*PROBLEM TO WORK ON*: Using the records that appear below, write out exactly the lines from the one with "How do I perform: Click the Zia" through the one with "You are a computer-use agent. The image size is (574, 583).", keeping both end lines.

*INFORMATION SHOWN*:
- - -

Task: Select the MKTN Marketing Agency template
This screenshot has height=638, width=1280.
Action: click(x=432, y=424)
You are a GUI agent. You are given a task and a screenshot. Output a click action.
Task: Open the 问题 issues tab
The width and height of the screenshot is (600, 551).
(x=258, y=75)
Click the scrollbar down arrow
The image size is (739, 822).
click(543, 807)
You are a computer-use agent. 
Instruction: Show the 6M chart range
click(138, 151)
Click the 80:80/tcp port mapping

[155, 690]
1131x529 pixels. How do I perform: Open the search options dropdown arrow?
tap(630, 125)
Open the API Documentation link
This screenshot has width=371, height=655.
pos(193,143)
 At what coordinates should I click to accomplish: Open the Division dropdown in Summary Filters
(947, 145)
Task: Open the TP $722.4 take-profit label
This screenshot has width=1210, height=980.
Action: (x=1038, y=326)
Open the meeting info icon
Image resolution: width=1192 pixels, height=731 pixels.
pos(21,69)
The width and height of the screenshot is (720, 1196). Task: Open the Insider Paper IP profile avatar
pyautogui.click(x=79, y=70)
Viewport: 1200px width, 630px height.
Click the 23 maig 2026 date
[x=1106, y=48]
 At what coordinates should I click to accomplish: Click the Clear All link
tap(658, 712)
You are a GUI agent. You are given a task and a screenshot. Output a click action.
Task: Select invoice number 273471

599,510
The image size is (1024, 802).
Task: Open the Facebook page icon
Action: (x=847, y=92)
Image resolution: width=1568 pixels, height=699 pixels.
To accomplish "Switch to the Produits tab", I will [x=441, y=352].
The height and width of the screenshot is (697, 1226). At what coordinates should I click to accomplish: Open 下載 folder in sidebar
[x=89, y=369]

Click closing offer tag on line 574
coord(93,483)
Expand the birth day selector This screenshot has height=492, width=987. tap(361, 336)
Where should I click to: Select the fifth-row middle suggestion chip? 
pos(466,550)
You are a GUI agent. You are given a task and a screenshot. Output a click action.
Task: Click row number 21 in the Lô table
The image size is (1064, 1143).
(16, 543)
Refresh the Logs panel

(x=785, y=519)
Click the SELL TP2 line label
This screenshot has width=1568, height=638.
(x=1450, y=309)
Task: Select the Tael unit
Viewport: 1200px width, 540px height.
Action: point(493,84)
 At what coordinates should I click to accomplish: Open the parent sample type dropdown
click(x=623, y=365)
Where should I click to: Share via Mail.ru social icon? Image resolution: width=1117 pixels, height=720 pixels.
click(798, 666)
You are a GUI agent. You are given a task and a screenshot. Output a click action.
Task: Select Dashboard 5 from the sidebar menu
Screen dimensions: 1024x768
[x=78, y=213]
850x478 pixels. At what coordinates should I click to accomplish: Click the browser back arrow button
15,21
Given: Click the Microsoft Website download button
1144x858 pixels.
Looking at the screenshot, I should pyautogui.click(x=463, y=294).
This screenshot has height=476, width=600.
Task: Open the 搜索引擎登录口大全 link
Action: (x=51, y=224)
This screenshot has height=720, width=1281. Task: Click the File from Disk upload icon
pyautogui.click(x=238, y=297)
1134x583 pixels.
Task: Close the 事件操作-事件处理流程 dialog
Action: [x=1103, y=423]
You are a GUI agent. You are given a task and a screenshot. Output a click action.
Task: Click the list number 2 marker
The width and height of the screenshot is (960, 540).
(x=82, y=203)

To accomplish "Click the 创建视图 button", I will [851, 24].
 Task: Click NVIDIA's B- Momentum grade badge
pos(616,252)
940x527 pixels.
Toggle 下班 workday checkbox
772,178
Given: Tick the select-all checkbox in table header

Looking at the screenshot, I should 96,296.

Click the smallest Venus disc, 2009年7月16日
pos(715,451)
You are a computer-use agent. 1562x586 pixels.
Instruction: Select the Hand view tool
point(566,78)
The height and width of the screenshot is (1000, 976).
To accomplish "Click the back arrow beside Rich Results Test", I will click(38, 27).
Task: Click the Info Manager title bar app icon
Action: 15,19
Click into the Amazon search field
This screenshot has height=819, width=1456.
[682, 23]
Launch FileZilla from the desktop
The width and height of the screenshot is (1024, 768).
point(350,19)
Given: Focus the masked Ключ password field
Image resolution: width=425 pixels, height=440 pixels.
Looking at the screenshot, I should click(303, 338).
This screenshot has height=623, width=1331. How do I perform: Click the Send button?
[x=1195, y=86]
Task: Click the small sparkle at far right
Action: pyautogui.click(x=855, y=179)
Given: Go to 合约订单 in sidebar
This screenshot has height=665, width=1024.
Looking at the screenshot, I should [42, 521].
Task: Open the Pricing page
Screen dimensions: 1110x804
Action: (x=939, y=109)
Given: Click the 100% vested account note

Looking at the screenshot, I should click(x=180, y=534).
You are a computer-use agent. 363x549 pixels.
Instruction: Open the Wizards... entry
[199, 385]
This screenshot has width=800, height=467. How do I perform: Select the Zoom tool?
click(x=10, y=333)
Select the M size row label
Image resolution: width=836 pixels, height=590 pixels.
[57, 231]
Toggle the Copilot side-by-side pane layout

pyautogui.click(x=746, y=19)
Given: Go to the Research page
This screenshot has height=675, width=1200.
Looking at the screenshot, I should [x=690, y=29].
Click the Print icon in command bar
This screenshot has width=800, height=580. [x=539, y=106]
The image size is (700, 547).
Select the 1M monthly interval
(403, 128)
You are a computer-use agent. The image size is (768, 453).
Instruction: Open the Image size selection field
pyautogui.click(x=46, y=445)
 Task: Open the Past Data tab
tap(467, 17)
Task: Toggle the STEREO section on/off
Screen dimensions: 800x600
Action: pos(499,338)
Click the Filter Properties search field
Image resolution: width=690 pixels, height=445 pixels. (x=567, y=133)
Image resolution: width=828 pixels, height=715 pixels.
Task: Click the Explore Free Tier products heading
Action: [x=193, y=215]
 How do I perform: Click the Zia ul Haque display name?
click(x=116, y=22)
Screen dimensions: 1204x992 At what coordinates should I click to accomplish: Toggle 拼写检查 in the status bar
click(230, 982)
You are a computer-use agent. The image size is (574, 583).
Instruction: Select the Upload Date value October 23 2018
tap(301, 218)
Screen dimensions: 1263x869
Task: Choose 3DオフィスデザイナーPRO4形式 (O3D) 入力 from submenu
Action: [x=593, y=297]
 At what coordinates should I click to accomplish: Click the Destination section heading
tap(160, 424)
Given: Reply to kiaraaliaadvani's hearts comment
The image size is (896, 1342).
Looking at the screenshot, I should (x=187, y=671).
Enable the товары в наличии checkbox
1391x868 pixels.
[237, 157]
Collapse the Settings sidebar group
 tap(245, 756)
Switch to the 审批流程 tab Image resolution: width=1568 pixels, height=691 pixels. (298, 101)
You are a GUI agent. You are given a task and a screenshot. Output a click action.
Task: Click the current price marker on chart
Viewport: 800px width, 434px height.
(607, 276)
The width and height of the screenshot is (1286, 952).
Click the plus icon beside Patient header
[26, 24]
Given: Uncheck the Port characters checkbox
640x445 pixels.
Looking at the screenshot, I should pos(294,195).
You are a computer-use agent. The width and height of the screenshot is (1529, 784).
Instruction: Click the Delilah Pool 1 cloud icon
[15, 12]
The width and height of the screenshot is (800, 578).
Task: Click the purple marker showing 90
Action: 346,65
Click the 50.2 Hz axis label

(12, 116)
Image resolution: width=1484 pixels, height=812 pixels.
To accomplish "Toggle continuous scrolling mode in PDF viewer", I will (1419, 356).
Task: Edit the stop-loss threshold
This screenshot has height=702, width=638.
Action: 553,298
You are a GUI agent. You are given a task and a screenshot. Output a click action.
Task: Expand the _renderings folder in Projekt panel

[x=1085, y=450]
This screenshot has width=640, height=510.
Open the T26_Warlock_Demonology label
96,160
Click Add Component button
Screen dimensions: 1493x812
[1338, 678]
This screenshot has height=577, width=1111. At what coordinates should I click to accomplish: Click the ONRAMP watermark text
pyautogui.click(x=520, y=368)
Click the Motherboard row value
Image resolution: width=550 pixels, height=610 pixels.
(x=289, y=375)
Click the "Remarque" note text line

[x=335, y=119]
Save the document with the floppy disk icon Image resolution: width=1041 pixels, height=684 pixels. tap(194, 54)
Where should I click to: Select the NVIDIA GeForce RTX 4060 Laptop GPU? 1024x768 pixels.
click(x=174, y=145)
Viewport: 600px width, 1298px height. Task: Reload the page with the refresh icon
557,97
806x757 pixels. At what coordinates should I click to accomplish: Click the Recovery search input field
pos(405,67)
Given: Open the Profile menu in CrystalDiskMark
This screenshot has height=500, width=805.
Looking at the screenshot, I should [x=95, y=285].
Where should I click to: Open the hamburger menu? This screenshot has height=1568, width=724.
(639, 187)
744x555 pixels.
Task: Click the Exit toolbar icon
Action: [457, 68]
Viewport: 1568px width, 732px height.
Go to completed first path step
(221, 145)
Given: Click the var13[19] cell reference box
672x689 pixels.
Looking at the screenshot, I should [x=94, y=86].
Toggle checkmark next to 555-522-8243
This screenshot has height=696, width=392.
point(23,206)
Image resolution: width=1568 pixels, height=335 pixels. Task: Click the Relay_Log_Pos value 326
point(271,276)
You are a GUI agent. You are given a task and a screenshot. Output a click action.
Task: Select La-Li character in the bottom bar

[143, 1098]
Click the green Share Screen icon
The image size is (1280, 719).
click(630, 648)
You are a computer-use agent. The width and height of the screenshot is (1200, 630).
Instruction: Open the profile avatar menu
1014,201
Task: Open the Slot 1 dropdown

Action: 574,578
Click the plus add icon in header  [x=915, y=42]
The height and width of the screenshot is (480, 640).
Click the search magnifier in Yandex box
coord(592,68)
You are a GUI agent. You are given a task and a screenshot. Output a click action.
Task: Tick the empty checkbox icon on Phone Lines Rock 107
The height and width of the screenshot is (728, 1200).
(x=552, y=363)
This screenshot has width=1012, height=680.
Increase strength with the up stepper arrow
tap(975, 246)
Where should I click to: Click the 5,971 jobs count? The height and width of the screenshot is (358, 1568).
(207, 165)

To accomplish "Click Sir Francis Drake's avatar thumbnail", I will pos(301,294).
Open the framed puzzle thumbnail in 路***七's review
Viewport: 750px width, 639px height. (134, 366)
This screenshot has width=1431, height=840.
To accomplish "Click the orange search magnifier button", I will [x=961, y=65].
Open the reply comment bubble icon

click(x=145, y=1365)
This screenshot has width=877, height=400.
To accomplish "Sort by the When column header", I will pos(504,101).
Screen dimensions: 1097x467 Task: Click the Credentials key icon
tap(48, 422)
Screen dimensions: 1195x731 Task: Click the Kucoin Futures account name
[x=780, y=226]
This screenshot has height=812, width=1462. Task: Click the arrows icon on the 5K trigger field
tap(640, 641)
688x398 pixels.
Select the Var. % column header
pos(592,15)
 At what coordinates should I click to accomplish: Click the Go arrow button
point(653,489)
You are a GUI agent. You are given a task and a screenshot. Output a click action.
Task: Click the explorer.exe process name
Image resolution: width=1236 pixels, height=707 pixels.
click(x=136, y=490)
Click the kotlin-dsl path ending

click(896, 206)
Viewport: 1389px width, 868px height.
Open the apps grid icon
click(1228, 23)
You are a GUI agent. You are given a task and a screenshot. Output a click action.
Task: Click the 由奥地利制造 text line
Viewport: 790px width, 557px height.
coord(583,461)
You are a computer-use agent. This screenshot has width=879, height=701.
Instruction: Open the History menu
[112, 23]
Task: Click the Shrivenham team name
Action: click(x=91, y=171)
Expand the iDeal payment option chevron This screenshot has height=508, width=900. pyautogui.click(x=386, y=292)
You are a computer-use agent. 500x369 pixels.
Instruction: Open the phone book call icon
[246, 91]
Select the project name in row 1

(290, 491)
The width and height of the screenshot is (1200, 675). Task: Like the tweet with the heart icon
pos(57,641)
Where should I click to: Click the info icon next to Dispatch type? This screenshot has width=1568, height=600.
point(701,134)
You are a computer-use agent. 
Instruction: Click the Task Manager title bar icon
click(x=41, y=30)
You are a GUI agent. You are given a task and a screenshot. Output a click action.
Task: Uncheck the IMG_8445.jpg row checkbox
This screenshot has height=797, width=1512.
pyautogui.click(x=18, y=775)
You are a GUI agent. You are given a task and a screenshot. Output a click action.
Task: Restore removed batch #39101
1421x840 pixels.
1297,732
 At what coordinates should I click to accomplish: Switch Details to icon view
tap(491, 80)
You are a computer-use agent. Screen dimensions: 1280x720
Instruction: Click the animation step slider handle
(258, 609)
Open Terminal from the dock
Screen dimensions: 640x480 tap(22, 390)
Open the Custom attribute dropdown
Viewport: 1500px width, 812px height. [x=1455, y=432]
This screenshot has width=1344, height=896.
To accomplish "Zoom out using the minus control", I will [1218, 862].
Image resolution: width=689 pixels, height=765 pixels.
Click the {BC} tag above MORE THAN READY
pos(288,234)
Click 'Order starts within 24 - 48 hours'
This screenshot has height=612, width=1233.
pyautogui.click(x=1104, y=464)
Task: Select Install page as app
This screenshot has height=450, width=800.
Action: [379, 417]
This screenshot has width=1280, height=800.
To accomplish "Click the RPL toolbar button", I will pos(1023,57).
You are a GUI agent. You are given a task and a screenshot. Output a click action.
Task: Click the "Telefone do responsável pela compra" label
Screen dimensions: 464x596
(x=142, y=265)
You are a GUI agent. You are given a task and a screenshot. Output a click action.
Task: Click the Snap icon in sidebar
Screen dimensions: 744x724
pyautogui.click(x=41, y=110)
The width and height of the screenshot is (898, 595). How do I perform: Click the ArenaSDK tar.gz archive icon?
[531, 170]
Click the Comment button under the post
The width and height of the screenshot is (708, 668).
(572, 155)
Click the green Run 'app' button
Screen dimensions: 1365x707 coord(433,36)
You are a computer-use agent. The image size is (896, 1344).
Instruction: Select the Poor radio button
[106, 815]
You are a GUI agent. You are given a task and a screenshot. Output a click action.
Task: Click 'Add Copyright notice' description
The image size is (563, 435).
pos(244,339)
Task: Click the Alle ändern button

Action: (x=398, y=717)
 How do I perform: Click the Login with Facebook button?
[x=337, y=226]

- - -

*SOLUTION*:
 How do I perform: Click the Zia ul Haque display name?
click(x=116, y=22)
Screen dimensions: 1204x992 At what coordinates should I click to accomplish: Toggle 拼写检查 in the status bar
click(230, 982)
You are a computer-use agent. The image size is (574, 583).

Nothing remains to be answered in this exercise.